[Recorded data]
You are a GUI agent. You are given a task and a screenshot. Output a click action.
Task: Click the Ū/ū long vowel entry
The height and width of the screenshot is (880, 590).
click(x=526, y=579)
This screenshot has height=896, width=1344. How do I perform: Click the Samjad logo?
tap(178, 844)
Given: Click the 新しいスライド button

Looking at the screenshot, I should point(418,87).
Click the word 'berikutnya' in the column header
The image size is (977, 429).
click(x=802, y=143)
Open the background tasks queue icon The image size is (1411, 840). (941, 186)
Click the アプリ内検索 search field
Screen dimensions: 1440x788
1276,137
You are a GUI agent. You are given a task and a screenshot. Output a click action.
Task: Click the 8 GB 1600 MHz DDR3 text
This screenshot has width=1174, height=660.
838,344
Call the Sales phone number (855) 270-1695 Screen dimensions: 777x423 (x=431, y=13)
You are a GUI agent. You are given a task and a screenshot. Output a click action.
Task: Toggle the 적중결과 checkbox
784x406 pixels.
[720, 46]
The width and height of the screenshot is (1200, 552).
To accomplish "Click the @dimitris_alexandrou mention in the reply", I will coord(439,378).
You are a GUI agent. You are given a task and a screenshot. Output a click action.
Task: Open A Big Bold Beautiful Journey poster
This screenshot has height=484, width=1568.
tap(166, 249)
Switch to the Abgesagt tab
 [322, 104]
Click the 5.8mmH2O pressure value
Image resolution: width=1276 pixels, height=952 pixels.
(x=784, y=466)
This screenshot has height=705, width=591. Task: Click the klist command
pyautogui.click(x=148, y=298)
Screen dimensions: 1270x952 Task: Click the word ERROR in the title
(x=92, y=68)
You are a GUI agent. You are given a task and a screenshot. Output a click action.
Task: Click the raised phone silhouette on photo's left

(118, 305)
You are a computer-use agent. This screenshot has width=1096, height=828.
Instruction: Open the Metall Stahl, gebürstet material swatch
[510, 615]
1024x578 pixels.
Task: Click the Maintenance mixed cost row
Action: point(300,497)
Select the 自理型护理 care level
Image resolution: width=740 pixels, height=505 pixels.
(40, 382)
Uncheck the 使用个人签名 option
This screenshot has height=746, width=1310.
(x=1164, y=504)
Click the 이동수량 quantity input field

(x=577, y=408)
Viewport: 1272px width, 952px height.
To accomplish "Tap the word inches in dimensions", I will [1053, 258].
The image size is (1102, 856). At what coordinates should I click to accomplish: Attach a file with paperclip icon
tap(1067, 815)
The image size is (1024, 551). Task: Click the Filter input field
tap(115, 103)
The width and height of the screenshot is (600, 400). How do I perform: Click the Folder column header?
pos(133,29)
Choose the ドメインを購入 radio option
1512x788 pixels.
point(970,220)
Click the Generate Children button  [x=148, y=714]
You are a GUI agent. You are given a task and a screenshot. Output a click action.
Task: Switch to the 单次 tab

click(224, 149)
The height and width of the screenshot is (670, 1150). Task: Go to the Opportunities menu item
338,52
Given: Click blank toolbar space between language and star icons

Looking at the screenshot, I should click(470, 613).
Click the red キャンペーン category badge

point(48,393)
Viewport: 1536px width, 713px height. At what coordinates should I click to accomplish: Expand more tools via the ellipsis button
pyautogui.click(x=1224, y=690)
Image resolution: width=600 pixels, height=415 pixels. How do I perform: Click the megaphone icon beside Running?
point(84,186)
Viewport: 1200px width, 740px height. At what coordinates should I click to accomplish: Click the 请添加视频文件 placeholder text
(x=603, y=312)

_AIM OF THE TASK_: Output each record exactly, leaving nothing out.

_SOLUTION_:
You are a GUI agent. You are given a task and a screenshot. Output a click action.
Task: Click the Ū/ū long vowel entry
The height and width of the screenshot is (880, 590).
click(x=526, y=579)
This screenshot has height=896, width=1344. How do I perform: Click the Samjad logo?
tap(178, 844)
Given: Click the 新しいスライド button

Looking at the screenshot, I should point(418,87).
Click the word 'berikutnya' in the column header
The image size is (977, 429).
click(x=802, y=143)
Open the background tasks queue icon The image size is (1411, 840). (941, 186)
Click the アプリ内検索 search field
Screen dimensions: 1440x788
1276,137
You are a GUI agent. You are given a task and a screenshot. Output a click action.
Task: Click the 8 GB 1600 MHz DDR3 text
This screenshot has width=1174, height=660.
838,344
Call the Sales phone number (855) 270-1695 Screen dimensions: 777x423 (x=431, y=13)
You are a GUI agent. You are given a task and a screenshot. Output a click action.
Task: Toggle the 적중결과 checkbox
784x406 pixels.
[720, 46]
The width and height of the screenshot is (1200, 552).
To accomplish "Click the @dimitris_alexandrou mention in the reply", I will coord(439,378).
You are a GUI agent. You are given a task and a screenshot. Output a click action.
Task: Open A Big Bold Beautiful Journey poster
This screenshot has height=484, width=1568.
tap(166, 249)
Switch to the Abgesagt tab
 [322, 104]
Click the 5.8mmH2O pressure value
Image resolution: width=1276 pixels, height=952 pixels.
(x=784, y=466)
This screenshot has height=705, width=591. Task: Click the klist command
pyautogui.click(x=148, y=298)
Screen dimensions: 1270x952 Task: Click the word ERROR in the title
(x=92, y=68)
You are a GUI agent. You are given a task and a screenshot. Output a click action.
Task: Click the raised phone silhouette on photo's left

(118, 305)
You are a computer-use agent. This screenshot has width=1096, height=828.
Instruction: Open the Metall Stahl, gebürstet material swatch
[510, 615]
1024x578 pixels.
Task: Click the Maintenance mixed cost row
Action: point(300,497)
Select the 自理型护理 care level
Image resolution: width=740 pixels, height=505 pixels.
(40, 382)
Uncheck the 使用个人签名 option
This screenshot has height=746, width=1310.
(x=1164, y=504)
Click the 이동수량 quantity input field

(x=577, y=408)
Viewport: 1272px width, 952px height.
To accomplish "Tap the word inches in dimensions", I will [1053, 258].
The image size is (1102, 856). At what coordinates should I click to accomplish: Attach a file with paperclip icon
tap(1067, 815)
The image size is (1024, 551). Task: Click the Filter input field
tap(115, 103)
The width and height of the screenshot is (600, 400). How do I perform: Click the Folder column header?
pos(133,29)
Choose the ドメインを購入 radio option
1512x788 pixels.
point(970,220)
Click the Generate Children button  [x=148, y=714]
You are a GUI agent. You are given a task and a screenshot. Output a click action.
Task: Switch to the 单次 tab

click(224, 149)
The height and width of the screenshot is (670, 1150). Task: Go to the Opportunities menu item
338,52
Given: Click blank toolbar space between language and star icons

Looking at the screenshot, I should click(470, 613).
Click the red キャンペーン category badge

point(48,393)
Viewport: 1536px width, 713px height. At what coordinates should I click to accomplish: Expand more tools via the ellipsis button
pyautogui.click(x=1224, y=690)
Image resolution: width=600 pixels, height=415 pixels. How do I perform: Click the megaphone icon beside Running?
point(84,186)
Viewport: 1200px width, 740px height. At what coordinates should I click to accomplish: Click the 请添加视频文件 placeholder text
(x=603, y=312)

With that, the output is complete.